- _Raw data_
********************

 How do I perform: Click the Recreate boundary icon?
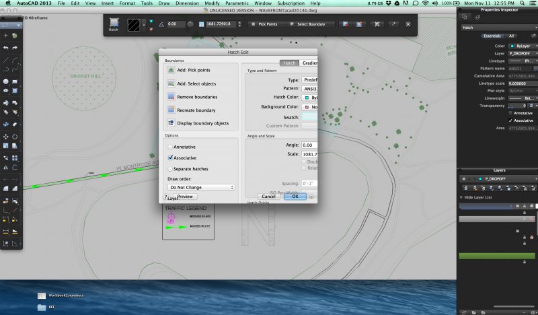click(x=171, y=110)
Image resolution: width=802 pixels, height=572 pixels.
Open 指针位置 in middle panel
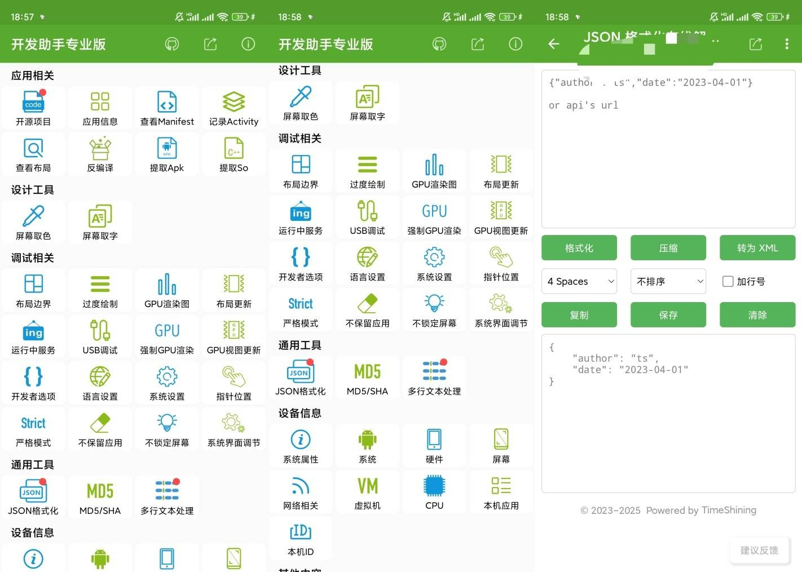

********************

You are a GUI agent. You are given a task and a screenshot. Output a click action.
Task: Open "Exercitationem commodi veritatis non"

********************

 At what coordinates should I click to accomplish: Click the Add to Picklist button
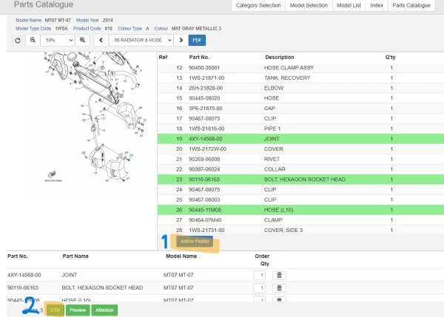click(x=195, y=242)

********************

- _Directions_
Search the data above for the string "Open" and copy each line that has it.

- _Result of the task_
Open 指针位置 in middle panel
Task: Open "Exercitationem commodi veritatis non"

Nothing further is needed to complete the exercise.